● REQUIRED WORK
Write out each line below exactly as it appears.

● DATASET CONTENT
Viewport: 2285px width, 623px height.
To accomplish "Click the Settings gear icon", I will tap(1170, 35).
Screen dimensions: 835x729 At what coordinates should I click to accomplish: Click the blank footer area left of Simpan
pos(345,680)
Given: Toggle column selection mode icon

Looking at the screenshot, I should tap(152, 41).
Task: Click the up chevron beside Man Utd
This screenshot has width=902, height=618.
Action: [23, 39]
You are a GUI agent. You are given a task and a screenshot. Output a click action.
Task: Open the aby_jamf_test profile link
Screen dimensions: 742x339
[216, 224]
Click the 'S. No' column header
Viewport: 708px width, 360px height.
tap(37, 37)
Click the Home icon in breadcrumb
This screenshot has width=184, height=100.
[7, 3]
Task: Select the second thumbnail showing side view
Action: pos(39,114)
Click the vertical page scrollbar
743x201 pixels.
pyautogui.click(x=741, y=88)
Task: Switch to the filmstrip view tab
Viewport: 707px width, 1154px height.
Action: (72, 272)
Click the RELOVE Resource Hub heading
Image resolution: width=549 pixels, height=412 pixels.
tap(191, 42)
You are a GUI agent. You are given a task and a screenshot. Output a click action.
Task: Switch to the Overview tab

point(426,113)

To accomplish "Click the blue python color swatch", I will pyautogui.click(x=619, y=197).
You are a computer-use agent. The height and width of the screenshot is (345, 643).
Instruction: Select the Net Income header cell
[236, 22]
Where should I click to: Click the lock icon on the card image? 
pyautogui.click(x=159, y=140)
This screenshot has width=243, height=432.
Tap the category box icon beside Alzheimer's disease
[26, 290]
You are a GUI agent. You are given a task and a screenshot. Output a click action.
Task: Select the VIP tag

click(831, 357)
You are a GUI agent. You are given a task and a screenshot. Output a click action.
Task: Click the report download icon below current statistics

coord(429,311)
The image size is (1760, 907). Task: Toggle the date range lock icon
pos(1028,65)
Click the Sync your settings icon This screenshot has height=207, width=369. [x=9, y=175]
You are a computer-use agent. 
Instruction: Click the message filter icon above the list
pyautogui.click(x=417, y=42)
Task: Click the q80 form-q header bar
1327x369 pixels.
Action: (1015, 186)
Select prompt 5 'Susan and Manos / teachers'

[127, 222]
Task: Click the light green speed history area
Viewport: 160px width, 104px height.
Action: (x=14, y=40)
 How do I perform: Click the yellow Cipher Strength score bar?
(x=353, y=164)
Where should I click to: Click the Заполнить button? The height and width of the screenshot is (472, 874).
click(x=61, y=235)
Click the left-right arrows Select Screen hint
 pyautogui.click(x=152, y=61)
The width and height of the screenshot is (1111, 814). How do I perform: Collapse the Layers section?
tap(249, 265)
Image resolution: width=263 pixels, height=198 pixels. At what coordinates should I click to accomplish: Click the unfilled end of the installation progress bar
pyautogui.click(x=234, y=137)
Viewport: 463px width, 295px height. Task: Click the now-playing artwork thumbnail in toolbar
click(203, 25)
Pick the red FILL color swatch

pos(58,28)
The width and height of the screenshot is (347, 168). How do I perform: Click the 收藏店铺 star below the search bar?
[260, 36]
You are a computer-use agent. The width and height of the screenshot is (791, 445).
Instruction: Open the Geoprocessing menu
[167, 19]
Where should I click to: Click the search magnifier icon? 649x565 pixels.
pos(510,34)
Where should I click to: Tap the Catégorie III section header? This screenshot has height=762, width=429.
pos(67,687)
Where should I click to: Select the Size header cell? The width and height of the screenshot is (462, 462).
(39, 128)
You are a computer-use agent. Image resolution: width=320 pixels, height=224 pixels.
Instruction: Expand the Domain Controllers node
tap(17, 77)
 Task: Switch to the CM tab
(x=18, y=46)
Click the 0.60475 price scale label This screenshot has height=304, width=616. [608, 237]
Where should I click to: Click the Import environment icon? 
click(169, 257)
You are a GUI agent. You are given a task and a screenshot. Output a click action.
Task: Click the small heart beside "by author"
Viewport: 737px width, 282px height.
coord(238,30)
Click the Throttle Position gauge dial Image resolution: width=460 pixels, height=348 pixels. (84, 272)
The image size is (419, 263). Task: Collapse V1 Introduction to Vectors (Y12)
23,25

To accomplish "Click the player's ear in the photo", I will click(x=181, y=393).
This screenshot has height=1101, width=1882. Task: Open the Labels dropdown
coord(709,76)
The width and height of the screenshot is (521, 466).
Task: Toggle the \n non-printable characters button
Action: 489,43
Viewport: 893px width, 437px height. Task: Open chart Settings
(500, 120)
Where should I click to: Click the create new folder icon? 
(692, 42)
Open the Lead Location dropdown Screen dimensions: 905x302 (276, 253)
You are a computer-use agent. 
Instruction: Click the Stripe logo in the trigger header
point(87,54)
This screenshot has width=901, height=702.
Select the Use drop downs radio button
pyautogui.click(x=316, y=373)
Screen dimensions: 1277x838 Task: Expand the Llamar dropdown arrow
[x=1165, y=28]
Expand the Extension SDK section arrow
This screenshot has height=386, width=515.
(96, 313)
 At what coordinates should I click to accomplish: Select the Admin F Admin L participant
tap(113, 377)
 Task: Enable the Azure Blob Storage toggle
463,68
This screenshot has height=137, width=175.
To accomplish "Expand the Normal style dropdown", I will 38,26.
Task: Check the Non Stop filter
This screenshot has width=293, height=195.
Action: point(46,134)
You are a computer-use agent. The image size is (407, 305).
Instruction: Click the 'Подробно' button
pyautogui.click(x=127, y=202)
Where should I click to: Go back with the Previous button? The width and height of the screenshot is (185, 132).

● RESULT
Viewport: 2285px width, 623px height.
To accomplish "Click the Settings gear icon", I will tap(1170, 35).
Screen dimensions: 835x729 At what coordinates should I click to accomplish: Click the blank footer area left of Simpan
pos(345,680)
Given: Toggle column selection mode icon

Looking at the screenshot, I should tap(152, 41).
Task: Click the up chevron beside Man Utd
This screenshot has width=902, height=618.
Action: [23, 39]
You are a GUI agent. You are given a task and a screenshot. Output a click action.
Task: Open the aby_jamf_test profile link
Screen dimensions: 742x339
[216, 224]
Click the 'S. No' column header
Viewport: 708px width, 360px height.
tap(37, 37)
Click the Home icon in breadcrumb
This screenshot has width=184, height=100.
[7, 3]
Task: Select the second thumbnail showing side view
Action: pos(39,114)
Click the vertical page scrollbar
743x201 pixels.
pyautogui.click(x=741, y=88)
Task: Switch to the filmstrip view tab
Viewport: 707px width, 1154px height.
Action: (72, 272)
Click the RELOVE Resource Hub heading
Image resolution: width=549 pixels, height=412 pixels.
tap(191, 42)
You are a GUI agent. You are given a task and a screenshot. Output a click action.
Task: Switch to the Overview tab

point(426,113)

To accomplish "Click the blue python color swatch", I will pyautogui.click(x=619, y=197).
You are a computer-use agent. The height and width of the screenshot is (345, 643).
Instruction: Select the Net Income header cell
[236, 22]
Where should I click to: Click the lock icon on the card image? 
pyautogui.click(x=159, y=140)
This screenshot has width=243, height=432.
Tap the category box icon beside Alzheimer's disease
[26, 290]
You are a GUI agent. You are given a task and a screenshot. Output a click action.
Task: Select the VIP tag

click(831, 357)
You are a GUI agent. You are given a task and a screenshot. Output a click action.
Task: Click the report download icon below current statistics

coord(429,311)
The image size is (1760, 907). Task: Toggle the date range lock icon
pos(1028,65)
Click the Sync your settings icon This screenshot has height=207, width=369. [x=9, y=175]
You are a computer-use agent. 
Instruction: Click the message filter icon above the list
pyautogui.click(x=417, y=42)
Task: Click the q80 form-q header bar
1327x369 pixels.
Action: (1015, 186)
Select prompt 5 'Susan and Manos / teachers'

[127, 222]
Task: Click the light green speed history area
Viewport: 160px width, 104px height.
Action: (x=14, y=40)
 How do I perform: Click the yellow Cipher Strength score bar?
(x=353, y=164)
Where should I click to: Click the Заполнить button? The height and width of the screenshot is (472, 874).
click(x=61, y=235)
Click the left-right arrows Select Screen hint
 pyautogui.click(x=152, y=61)
The width and height of the screenshot is (1111, 814). How do I perform: Collapse the Layers section?
tap(249, 265)
Image resolution: width=263 pixels, height=198 pixels. At what coordinates should I click to accomplish: Click the unfilled end of the installation progress bar
pyautogui.click(x=234, y=137)
Viewport: 463px width, 295px height. Task: Click the now-playing artwork thumbnail in toolbar
click(203, 25)
Pick the red FILL color swatch

pos(58,28)
The width and height of the screenshot is (347, 168). How do I perform: Click the 收藏店铺 star below the search bar?
[260, 36]
You are a computer-use agent. The width and height of the screenshot is (791, 445).
Instruction: Open the Geoprocessing menu
[167, 19]
Where should I click to: Click the search magnifier icon? 649x565 pixels.
pos(510,34)
Where should I click to: Tap the Catégorie III section header? This screenshot has height=762, width=429.
pos(67,687)
Where should I click to: Select the Size header cell? The width and height of the screenshot is (462, 462).
(39, 128)
You are a computer-use agent. Image resolution: width=320 pixels, height=224 pixels.
Instruction: Expand the Domain Controllers node
tap(17, 77)
 Task: Switch to the CM tab
(x=18, y=46)
Click the 0.60475 price scale label This screenshot has height=304, width=616. [608, 237]
Where should I click to: Click the Import environment icon? 
click(169, 257)
You are a GUI agent. You are given a task and a screenshot. Output a click action.
Task: Click the small heart beside "by author"
Viewport: 737px width, 282px height.
coord(238,30)
Click the Throttle Position gauge dial Image resolution: width=460 pixels, height=348 pixels. (84, 272)
The image size is (419, 263). Task: Collapse V1 Introduction to Vectors (Y12)
23,25

To accomplish "Click the player's ear in the photo", I will click(x=181, y=393).
This screenshot has height=1101, width=1882. Task: Open the Labels dropdown
coord(709,76)
The width and height of the screenshot is (521, 466).
Task: Toggle the \n non-printable characters button
Action: 489,43
Viewport: 893px width, 437px height. Task: Open chart Settings
(500, 120)
Where should I click to: Click the create new folder icon? 
(692, 42)
Open the Lead Location dropdown Screen dimensions: 905x302 (276, 253)
You are a computer-use agent. 
Instruction: Click the Stripe logo in the trigger header
point(87,54)
This screenshot has width=901, height=702.
Select the Use drop downs radio button
pyautogui.click(x=316, y=373)
Screen dimensions: 1277x838 Task: Expand the Llamar dropdown arrow
[x=1165, y=28]
Expand the Extension SDK section arrow
This screenshot has height=386, width=515.
(96, 313)
 At what coordinates should I click to accomplish: Select the Admin F Admin L participant
tap(113, 377)
 Task: Enable the Azure Blob Storage toggle
463,68
This screenshot has height=137, width=175.
To accomplish "Expand the Normal style dropdown", I will 38,26.
Task: Check the Non Stop filter
This screenshot has width=293, height=195.
Action: point(46,134)
You are a computer-use agent. The image size is (407, 305).
Instruction: Click the 'Подробно' button
pyautogui.click(x=127, y=202)
Where should I click to: Go back with the Previous button? The width and height of the screenshot is (185, 132).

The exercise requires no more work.